* WHAT YOU SHOULD DO
Search the records for lines that contain the word "computer". Copy them all.

Data excerpts
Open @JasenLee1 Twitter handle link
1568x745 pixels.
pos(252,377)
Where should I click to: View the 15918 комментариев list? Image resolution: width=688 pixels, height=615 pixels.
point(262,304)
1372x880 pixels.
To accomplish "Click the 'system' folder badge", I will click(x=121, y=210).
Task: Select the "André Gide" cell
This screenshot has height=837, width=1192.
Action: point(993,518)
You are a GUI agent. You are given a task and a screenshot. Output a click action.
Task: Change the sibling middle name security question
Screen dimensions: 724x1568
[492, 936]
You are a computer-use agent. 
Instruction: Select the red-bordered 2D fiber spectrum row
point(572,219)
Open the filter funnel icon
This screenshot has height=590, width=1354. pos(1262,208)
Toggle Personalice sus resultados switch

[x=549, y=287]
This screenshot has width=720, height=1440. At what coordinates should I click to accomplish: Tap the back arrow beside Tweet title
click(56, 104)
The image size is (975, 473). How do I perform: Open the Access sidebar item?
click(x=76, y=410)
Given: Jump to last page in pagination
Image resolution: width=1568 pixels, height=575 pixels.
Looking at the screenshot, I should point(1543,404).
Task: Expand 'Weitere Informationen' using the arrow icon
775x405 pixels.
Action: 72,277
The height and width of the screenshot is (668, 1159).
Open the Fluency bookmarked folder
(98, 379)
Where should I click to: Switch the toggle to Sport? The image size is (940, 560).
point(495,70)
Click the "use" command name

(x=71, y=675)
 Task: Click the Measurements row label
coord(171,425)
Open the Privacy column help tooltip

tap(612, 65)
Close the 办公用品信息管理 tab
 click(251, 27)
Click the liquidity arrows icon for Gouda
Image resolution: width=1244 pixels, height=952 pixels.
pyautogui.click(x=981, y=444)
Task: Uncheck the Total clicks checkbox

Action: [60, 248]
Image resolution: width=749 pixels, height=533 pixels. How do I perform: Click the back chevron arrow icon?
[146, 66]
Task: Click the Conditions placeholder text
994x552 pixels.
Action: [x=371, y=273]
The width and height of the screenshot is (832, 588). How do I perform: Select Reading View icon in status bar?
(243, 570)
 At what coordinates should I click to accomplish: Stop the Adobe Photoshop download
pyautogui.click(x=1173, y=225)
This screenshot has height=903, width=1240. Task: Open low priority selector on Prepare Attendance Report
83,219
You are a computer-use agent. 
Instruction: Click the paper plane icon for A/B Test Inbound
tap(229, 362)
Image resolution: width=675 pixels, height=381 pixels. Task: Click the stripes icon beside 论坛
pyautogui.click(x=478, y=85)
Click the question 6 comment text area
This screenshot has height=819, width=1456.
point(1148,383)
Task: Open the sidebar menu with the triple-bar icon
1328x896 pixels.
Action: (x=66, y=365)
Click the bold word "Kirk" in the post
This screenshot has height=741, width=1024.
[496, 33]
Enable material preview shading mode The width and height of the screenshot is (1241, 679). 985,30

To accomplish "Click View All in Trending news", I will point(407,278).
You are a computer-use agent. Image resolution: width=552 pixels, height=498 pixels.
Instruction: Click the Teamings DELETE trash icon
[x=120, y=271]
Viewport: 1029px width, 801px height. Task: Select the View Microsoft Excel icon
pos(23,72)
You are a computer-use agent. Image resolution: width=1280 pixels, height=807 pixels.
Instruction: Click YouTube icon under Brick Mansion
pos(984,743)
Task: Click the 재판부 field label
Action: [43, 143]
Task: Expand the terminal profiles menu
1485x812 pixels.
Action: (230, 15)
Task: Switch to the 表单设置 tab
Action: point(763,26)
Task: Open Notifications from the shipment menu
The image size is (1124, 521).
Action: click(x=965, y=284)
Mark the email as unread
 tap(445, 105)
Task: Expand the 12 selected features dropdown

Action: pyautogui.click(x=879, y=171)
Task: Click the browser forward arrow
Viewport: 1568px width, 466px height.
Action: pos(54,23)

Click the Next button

* RESPONSE TO THIS TASK
You are a computer-use agent. 
You are a computer-use agent. 
You are a computer-use agent. Image resolution: width=552 pixels, height=498 pixels.
You are a computer-use agent. Image resolution: width=1280 pixels, height=807 pixels.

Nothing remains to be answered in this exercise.